Am 17.05.22 um 08:33 schrieb Christian König:
> Ok that sounds like a rather simple bug. I will try to take a look.
>
> Thanks,
> Christian.
>
> Am 17.05.22 um 02:12 schrieb Marek Olšák:
>> Dmesg doesn't contain anything. There is no backtrace because it's 
>> not a crash. The VA map ioctl just fails with the new flag.
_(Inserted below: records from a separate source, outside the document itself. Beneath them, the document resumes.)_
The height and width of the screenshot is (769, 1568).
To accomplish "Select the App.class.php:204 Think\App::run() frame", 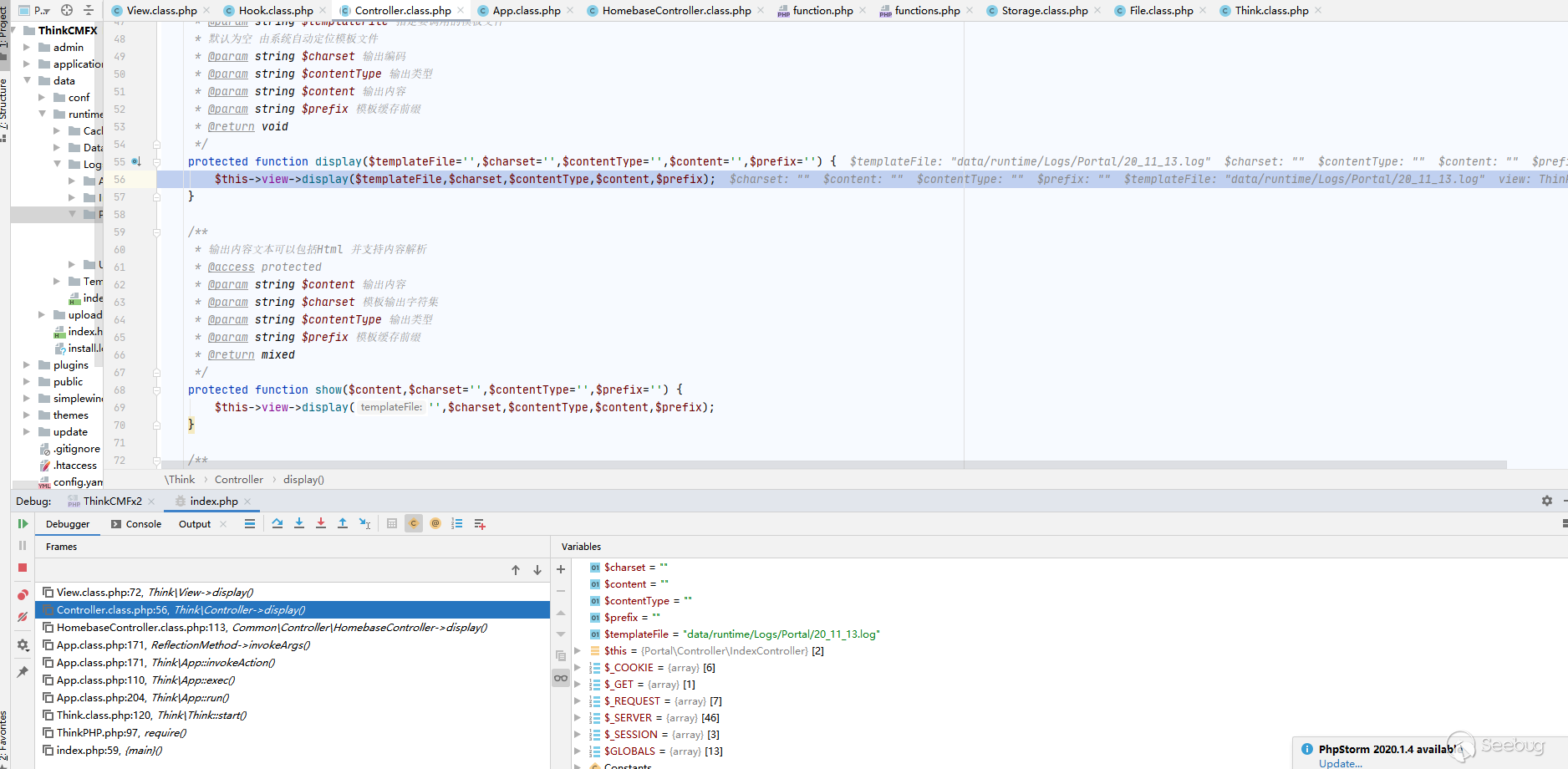I will (142, 698).
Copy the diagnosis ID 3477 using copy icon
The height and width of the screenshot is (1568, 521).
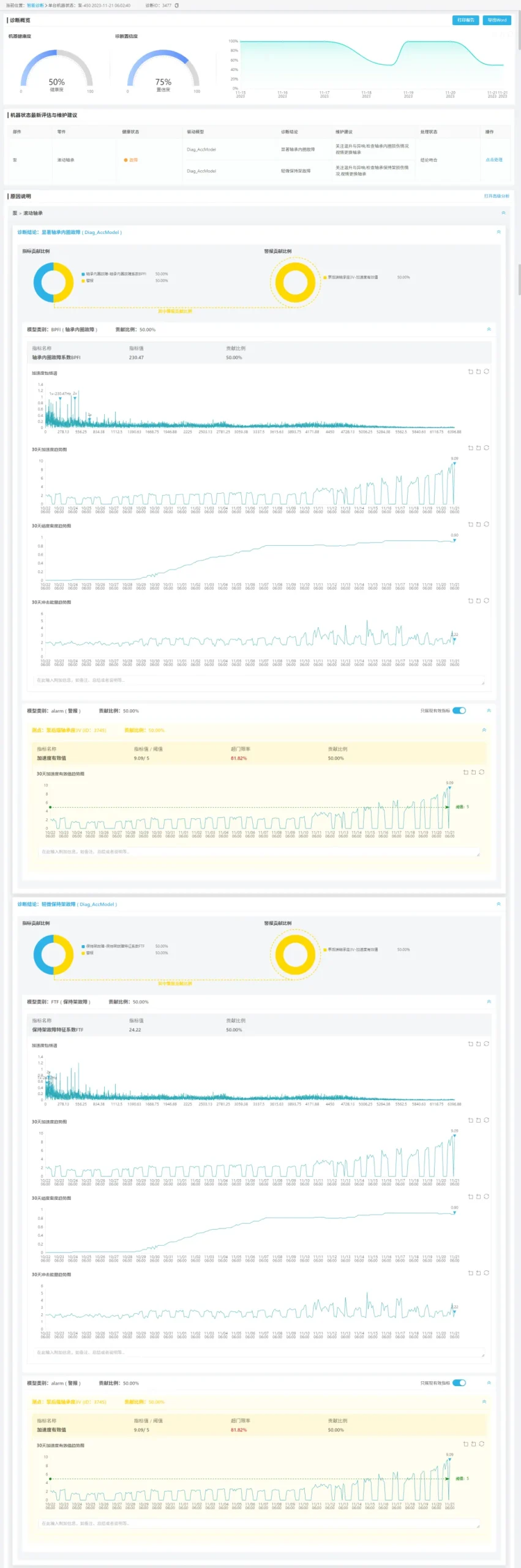(177, 6)
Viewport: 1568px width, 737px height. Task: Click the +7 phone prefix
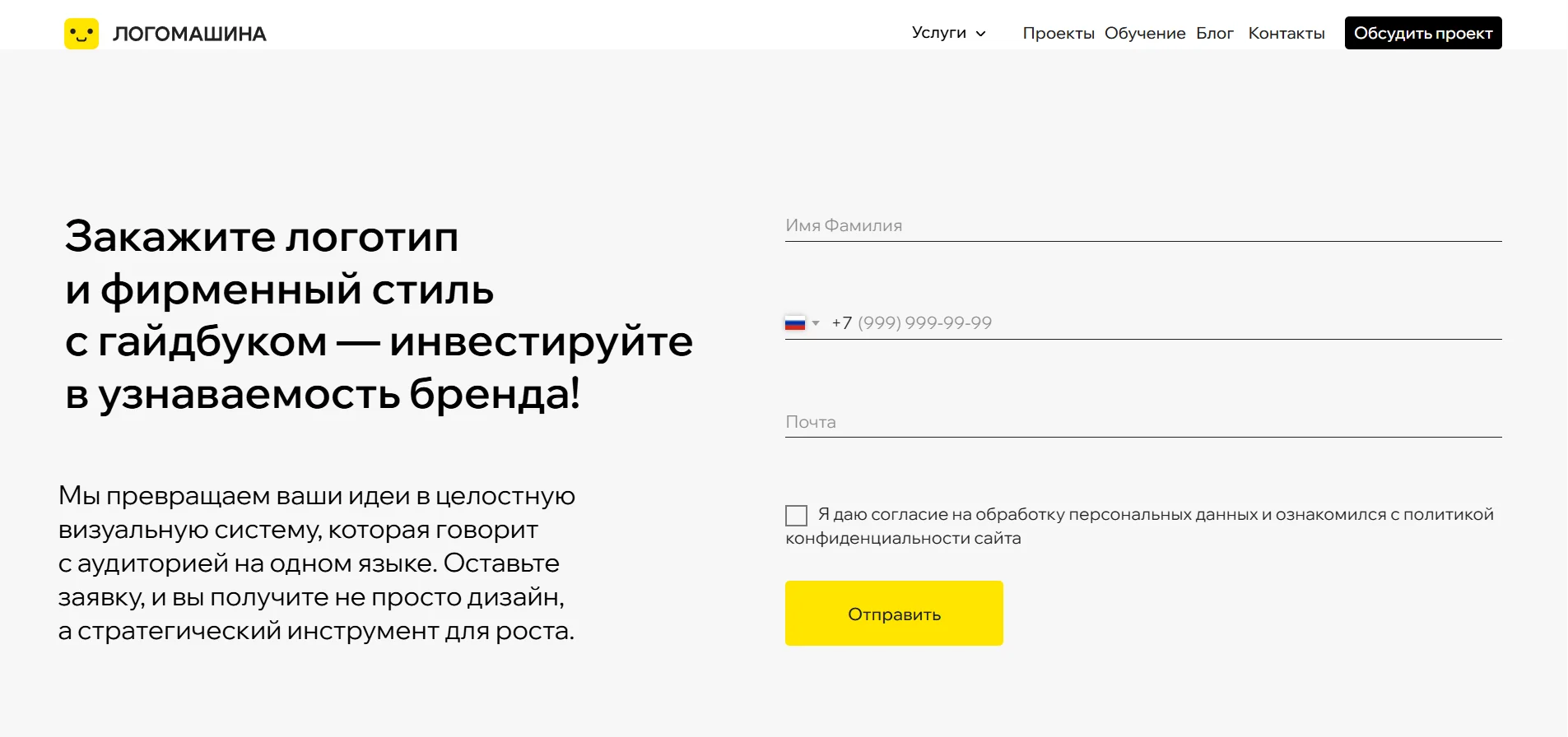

It looks 
>> like the flag is considered invalid.
>>
>> Marek
>>
>> On Mon., May 16, 2022, 12:13 Christian König, 
>> <ckoenig.leichtzumerken@gmail.com> wrote:
>>
>>     I don't have access to any gfx10 hardware.
>>
>>     Can you give me a dmesg and/or backtrace, etc..?
>>
>>     I can't push this unless it's working properly.
>>
>>     Christian.
>>
>>     Am 16.05.22 um 14:56 schrieb Marek Olšák:
>>>     Reproduction steps:
>>>     - use mesa/main on gfx10.3 (not sure what other GPUs do)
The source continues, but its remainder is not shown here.